The Morning Brief: Senate Finance Chair Picks Tax Fight With Funds

Senate Finance Committee Chairman Ron Wyden is calling for a crackdown on a tax-avoidance strategy used by hedge funds. In a letter fired off to the Obama administration, the Oregon Democrat questions the use of an insurance company in tax havens to reduce tax bills on some investment gains.

“The department and the IRS have been aware of this loophole for over a decade” and “appear to have made no progress in ending this kind of tax abuse,” Wyden said in a June 12 letter, according to a Bloomberg BusinessWeek report. Investors in hedge funds that trade frequently pay ordinary income tax rates, which top out at 39.6 percent, on their gains. However, Wyden points out that a number of managers have concocted a way of deferring the gains and paying the much lower long-term capital gains rate by investing in a fund indirectly through an insurance company domiciled in one of those tax haven countries, like Bermuda.

The report points out that in 2012, top executives at John Paulson’s Paulson & Co. put $450 million of their own money into Pacre Ltd., a newly-created Bermuda reinsurer with no employees and a low volume of reinsurance business. Virtually all its assets were invested in Paulson & Co.’s hedge funds. Other noted hedge fund managers who have created reinsurance businesses in recent years include Daniel Loeb’s Third Point and David Einhorn’s Greenlight Capital.

Shares of Micros Systems surged 15 percent on reports that Oracle Corp. may acquire the software maker for more than $5 billion. Micros is one among 14 holdings of Jeffrey Ubben’s ValueAct Capital, which in the first quarter slashed its position by two-thirds.

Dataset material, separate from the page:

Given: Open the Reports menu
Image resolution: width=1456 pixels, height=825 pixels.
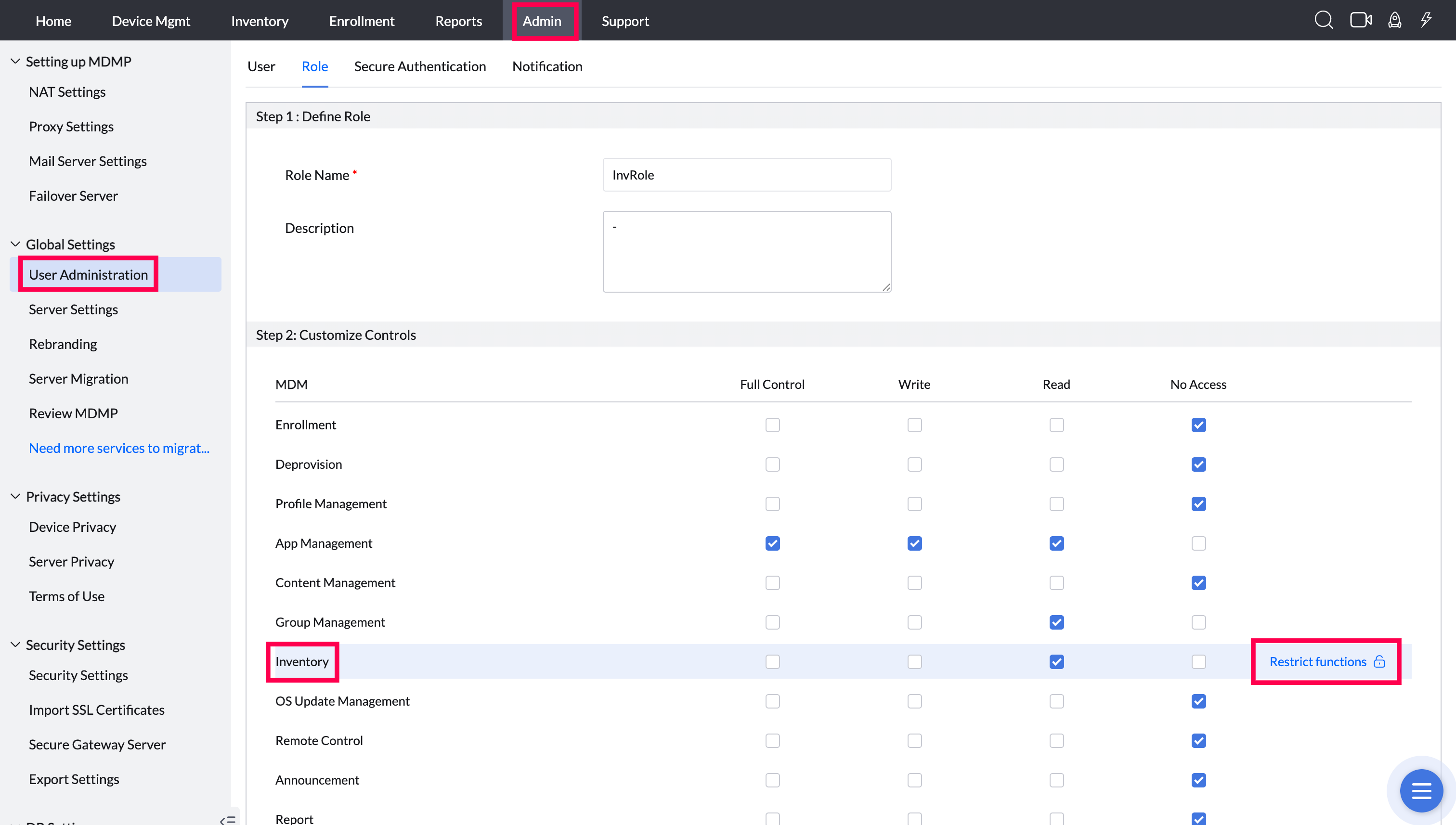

Daniel Och’s Och-Ziff Capital Management is one among roughly 18 investors in Citic Pacific, a Hong Kong conglomerate that recently bought $37 billion in Chinese mainland assets from Citic Group, the government-controlled company that owns 58 percent of Citic Pacific, according to the Financial Times. Other investors along with Och-Ziff include Bain Capital and Temasek, the Singapore government’s investment company. Citic Pacific’s so-called anchor shareholders do not have lock-ups. Och-Ziff is said to be investing $50 million.

Separately, Och Ziff’s OZ Management hedge fund established a new passive stake of more than 9 million shares, or 5.22 percent, of Cheetah Mobile, Inc., a security software maker. The New York–based hedge fund firm also said it raised its stake in Quinpario Acquisition Corporation by roughly one-third, to more than 1.27 million shares, or 5.17 percent of the blank check company that plans to invest in the specialty chemicals and performance materials sectors.

Citadel on Tuesday reported passive stakes exceeding 5 percent in two different companies. It now owns more than 3.4 million shares of Spansion Inc., or 5.7 percent of the maker of flash memory products. This is roughly triple Citadel’s stake at the end of the first quarter. Chicago-based Citadel also reported owning more than 7 million shares, or 5.5 percent, of Rice Energy, an oil and gas exploration and production company. At the end of the first quarter, it owned about 4.8 million shares and a small number of call and put options.